[BioC] Finding coding SNPs with predictCoding
Alex Gutteridge
alexg at ruggedtextile.com
Fri Mar 2 10:11:53 CET 2012
Thanks Valerie - much appreciated!
On 01.03.2012 21:30, Valerie Obenchain wrote:
> A 'txLoc' column has been added to the output of predictCoding.
> Available in devel version 1.1.57.
>
> Valerie
>
>
> On 02/28/2012 08:20 AM, Valerie Obenchain wrote:
>> Good suggestion. Yes, predictCoding is does this internally.

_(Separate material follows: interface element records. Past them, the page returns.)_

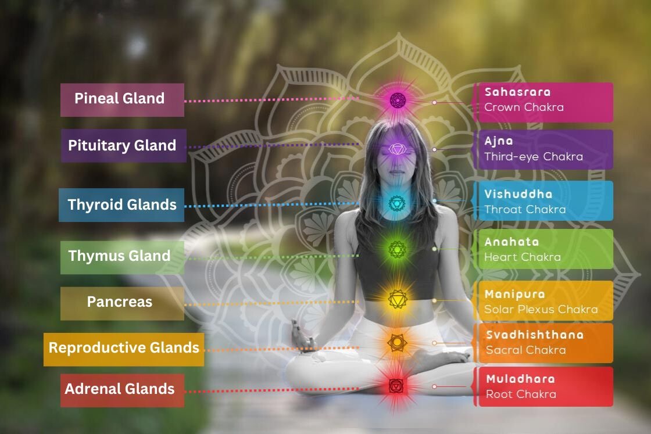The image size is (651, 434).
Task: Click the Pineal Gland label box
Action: [122, 99]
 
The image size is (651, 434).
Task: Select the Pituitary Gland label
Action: [123, 146]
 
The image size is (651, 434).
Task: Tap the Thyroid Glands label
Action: [121, 205]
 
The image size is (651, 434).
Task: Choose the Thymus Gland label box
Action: [121, 257]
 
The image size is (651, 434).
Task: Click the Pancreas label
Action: [121, 303]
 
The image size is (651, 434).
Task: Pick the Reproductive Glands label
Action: [124, 349]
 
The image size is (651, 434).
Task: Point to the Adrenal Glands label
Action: [121, 390]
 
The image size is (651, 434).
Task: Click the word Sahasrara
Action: [517, 92]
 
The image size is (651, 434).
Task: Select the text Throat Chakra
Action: [524, 209]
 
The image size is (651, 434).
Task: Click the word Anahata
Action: [512, 242]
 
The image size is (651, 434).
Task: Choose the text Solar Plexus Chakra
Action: [541, 309]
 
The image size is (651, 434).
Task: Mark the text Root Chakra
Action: [521, 394]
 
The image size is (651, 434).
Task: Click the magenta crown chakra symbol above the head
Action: [397, 100]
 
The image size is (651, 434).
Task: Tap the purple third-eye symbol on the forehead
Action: [396, 149]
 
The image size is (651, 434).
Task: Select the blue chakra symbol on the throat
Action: [396, 202]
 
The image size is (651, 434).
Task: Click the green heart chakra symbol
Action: [396, 250]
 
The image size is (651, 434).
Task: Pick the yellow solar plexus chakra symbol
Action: [398, 299]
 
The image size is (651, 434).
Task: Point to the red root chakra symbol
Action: [395, 385]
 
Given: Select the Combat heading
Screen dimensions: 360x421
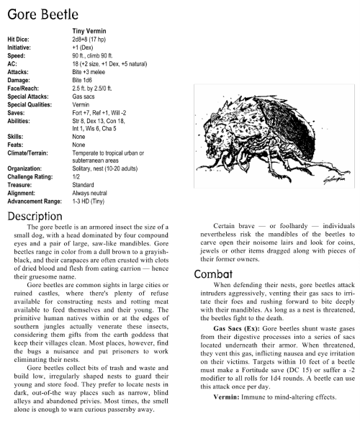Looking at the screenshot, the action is pyautogui.click(x=215, y=273).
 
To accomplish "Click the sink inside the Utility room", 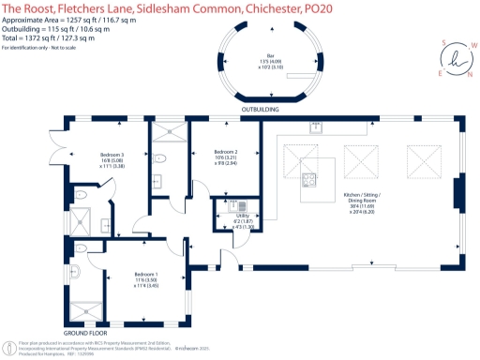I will (x=239, y=204).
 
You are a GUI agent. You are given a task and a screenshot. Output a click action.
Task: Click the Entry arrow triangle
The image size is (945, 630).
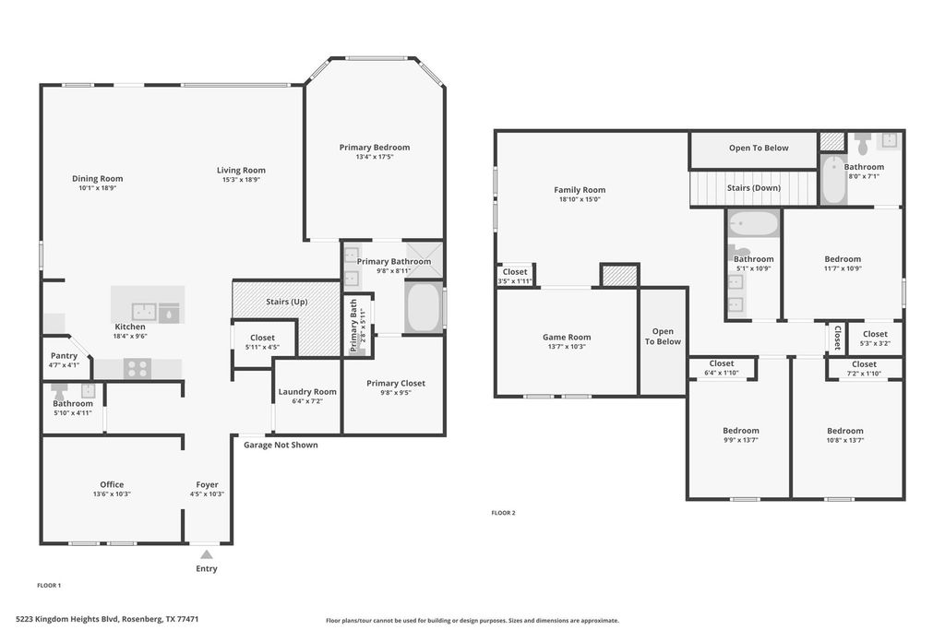207,554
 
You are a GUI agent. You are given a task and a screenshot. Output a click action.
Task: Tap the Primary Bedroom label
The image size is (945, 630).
375,148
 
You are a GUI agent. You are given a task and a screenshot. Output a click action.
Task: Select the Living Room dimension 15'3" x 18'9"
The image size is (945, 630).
241,180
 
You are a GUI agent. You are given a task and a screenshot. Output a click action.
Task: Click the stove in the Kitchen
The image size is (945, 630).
138,368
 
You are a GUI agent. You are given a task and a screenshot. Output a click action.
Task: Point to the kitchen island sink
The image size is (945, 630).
144,312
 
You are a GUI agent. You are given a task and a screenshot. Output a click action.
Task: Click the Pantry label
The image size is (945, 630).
64,356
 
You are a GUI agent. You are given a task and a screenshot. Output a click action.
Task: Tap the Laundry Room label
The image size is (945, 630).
307,392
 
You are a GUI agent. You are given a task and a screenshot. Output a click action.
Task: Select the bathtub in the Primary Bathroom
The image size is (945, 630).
424,306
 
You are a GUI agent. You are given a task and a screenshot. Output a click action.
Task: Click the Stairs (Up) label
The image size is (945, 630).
287,302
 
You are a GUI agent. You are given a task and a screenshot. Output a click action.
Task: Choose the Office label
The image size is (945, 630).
112,484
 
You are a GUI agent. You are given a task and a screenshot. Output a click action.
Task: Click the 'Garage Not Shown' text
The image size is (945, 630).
281,446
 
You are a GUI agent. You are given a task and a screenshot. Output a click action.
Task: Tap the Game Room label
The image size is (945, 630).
567,338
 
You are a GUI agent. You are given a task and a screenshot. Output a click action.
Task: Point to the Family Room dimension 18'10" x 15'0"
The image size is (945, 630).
580,199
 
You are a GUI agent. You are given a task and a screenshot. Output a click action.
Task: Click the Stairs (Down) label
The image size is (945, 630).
754,188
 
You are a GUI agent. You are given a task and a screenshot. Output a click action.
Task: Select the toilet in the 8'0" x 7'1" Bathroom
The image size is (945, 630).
863,143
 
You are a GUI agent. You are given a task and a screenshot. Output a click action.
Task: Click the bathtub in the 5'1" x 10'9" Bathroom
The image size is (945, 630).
753,223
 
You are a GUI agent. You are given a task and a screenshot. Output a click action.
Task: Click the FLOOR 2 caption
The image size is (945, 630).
503,513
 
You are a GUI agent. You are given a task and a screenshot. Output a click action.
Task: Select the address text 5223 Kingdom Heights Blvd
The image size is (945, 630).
67,619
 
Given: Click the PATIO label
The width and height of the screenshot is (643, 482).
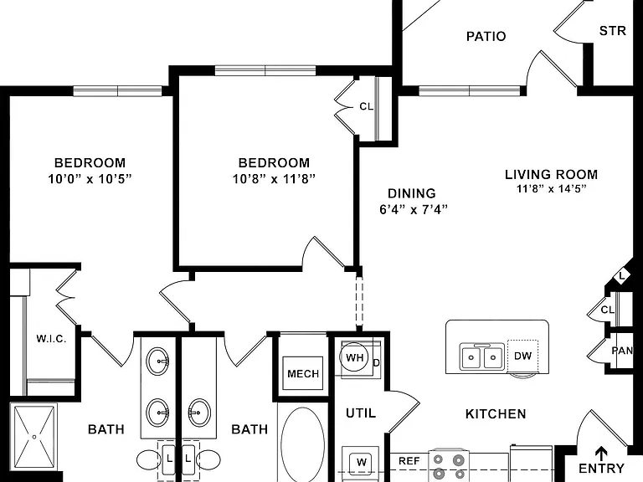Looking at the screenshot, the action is (486, 37).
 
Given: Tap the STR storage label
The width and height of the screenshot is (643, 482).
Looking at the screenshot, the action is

I'll
>> post back here when this has been added.
>>
>> Valerie
>>
>>
>>
>> On 02/28/2012 01:49 AM, Alex Gutteridge wrote:
>>> Hi Valerie,
>>>
>>> Thanks everything works great now. One small feature request -
>>> would it be hard to output the protein sequence position of the
>>> coding SNPs? At the moment once I've run predictCoding I'm
>>> re-extracting the cds and working out the position of each coding SNP
>>> so I can see where in the protein sequence it is, but it seems like
>>> this is probably just replicating what predictCoding must be doing
>>> internally anyway?
>>>
>>> Alex Gutteridge
>>
>>
>> On 02/24/2012 10:39 AM, Valerie Obenchain wrote:
>>> Hi Alex,
>>>
>>> Thanks for the bug report. The cdsID was taken from an overlap
>>> between the query and GRangesList of cds by transcripts. This gave
>>> the correct transcript number but (incorrectly) took the first cds
>>> number in the list by default. Now fixed in devel 1.1.55.
>>>
>>> I've also updated the man page.
>>>
>>> Valerie
>>>
>>>
>>>
>>> On 02/24/2012 02:08 AM, Alex Gutteridge wrote:
>>>> On 22.02.2012 18:58, Hervé Pagès wrote:
>>>>> Hi Alex,
>>>>>
>>>>> On 02/22/2012 03:56 AM, Alex Gutteridge wrote:
>>>>
>>>> [...]
>>>>
>>>>>> But the predictCoding call gives this error:
>>>>>>
>>>>>> Error in .setSeqNames(x, value) :
>>>>>> The replacement value for isActiveSeq must be a logical vector,
>>>>>> with
>>>>>> names that match the seqlevels of the object
>>>>>
>>>>> The error message doesn't help much but I think the pb is that
>>>>> you
>>>>> didn't rename chMT properly. Try to do this:
>>>>>
>>>>> seqlevels(snps) <- gsub("chrMT", "chrM", seqlevels(snps))
>>>>>
>>>>> before you start the for(eg in entrez.ids){..} loop again.
>>>>>
>>>>> Cheers,
>>>>> H.
>>>>
>>>> Thanks Hervé that nailed it. I'm having some difficulty joining up
>>>> the output of predictCoding() with the query SNPs though. If someone
>>>> could point out where the disconnect in my thinking is I would
>>>> appreciate it!
>>>>
>>>> Here's my (now edited down) script:
>>>>
>>>> library(BSgenome.Hsapiens.UCSC.hg19)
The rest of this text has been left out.